Good luck getting back to full health, and not relapsing as Mike notes. My wife just rests when she gets sick and gets better more quickly [unlike her co-workers that come in making her sick]- last time I tried powering through it just made it last longer.
 
It's really looking like NXP "designed" this chip with many cases where the fast CPU has to wait long times for sync with peripherals running at slower speeds. Every individual piece seems to be amazing, but it's hard to escape the feeling they just blindly lashed everything together with little care or concern for the performance impact of bus arbitration.

I'm really glad we decided to switch to the 1062 chip, so at least GPIO will be faster.

Perhaps the word 'Crossover' isn't there by accident - while sounding cool and positive it is actually the most honest admission 'marketing' would allow that this thing is caught with the compromises of bringing worlds together - taking two revs of the silicon to get this close.

Indeed the 1062 extra RAM is important to allow buffer space to minimize moving the data elsewhere at inopportune times, but even so half of RAM gets wait stated.
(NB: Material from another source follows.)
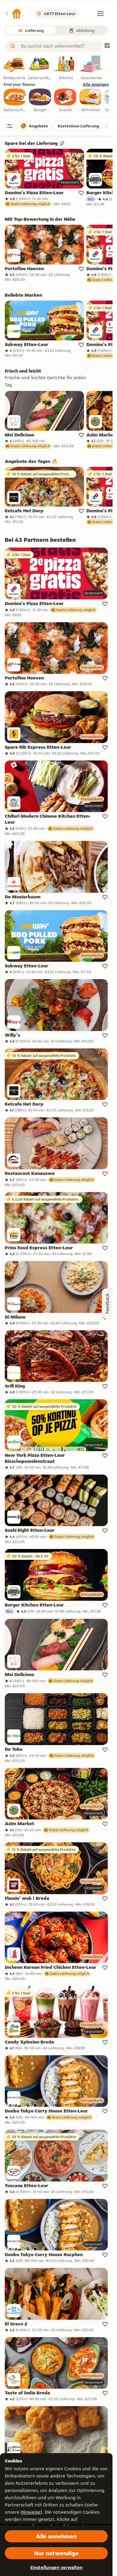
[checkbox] (15, 101)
What does a memcpy from FLASH look like timewise?

I saw faster GPIO noted - will be good to see that work out.
 
How to reach 44100Hz with the given Audio-PLL-freq? I don't know...
I have Audio from the SGTL now, but not with 44100Hz.
@Paul... a value I could find is to use 768MHz for the Audio-PLL.. and yes...this gives "our" well-known 44117.6471Hz... :)
But that's not good for SPDIF and other formats.
 
@Tim, most of the time copy from Flash is not that bad because of the cache. But if the data is not cached, it will be slow.. well most of the newer chips use external flash.
We need some wise decisions on the memory model.. or some we can select from the Arduino-Menu?
 
@Tim, most of the time copy from Flash is not that bad because of the cache. But if the data is not cached, it will be slow.. well most of the newer chips use external flash.
We need some wise decisions on the memory model.. or some we can select from the Arduino-Menu?

I was wondering about reading flash to the different memory areas … if some might have extra bus conflicts - or perhaps benefits. Data cache will only cover 32kb area in the best case if not already covering something else.
 
The issue of a T4 after '15 second reset' not presenting a valid USB device suggests there is some lurking miscue on USB startup.

Nope, that's just a known bug in the restore image. I discovered this bug the day before we started the beta and decided to leave it.

To explain briefly... I tried to improve upon the full erase Teensy 3.5 & 3.6 do, where the flash is left in a completely erased state. If you power cycle or cause a reboot using Teensy Loader, there is no program at all in flash memory, so no USB works. You have to press the button again (just a short press should do).

For Teensy 4, I created a small program that's written to the beginning of the flash, which implements RawHID and is able to hear the auto-reboot request. The idea is your board gets fully erased and then flashed with a program very similar to the one we write during testing, rather than being left with a completely empty flash.

The bug is I didn't get that tiny RawHID program quite right. Linux and Mac are happy with it, but Windows doesn't like it. I probably got some minor detail in the descriptors as it should be. So after you do the 15 sec button press, the T4 is restored to a not-quite-right RawHID which isn't recognized by Windows.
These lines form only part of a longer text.